**Your objective:**
Could you set down the full listing, unchanged?

**Source material:**

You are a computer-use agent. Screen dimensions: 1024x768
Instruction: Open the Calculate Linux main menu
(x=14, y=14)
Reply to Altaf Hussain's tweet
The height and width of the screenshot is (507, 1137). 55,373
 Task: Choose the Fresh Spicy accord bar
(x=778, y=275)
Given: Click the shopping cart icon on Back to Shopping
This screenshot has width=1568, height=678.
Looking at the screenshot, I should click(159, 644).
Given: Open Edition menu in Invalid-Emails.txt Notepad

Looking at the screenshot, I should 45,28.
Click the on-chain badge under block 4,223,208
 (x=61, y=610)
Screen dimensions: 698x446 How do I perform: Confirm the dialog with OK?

**Exercise output:**
You are a computer-use agent. Screen dimensions: 1024x768
Instruction: Open the Calculate Linux main menu
(x=14, y=14)
Reply to Altaf Hussain's tweet
The height and width of the screenshot is (507, 1137). 55,373
 Task: Choose the Fresh Spicy accord bar
(x=778, y=275)
Given: Click the shopping cart icon on Back to Shopping
This screenshot has width=1568, height=678.
Looking at the screenshot, I should click(159, 644).
Given: Open Edition menu in Invalid-Emails.txt Notepad

Looking at the screenshot, I should 45,28.
Click the on-chain badge under block 4,223,208
 (x=61, y=610)
Screen dimensions: 698x446 How do I perform: Confirm the dialog with OK?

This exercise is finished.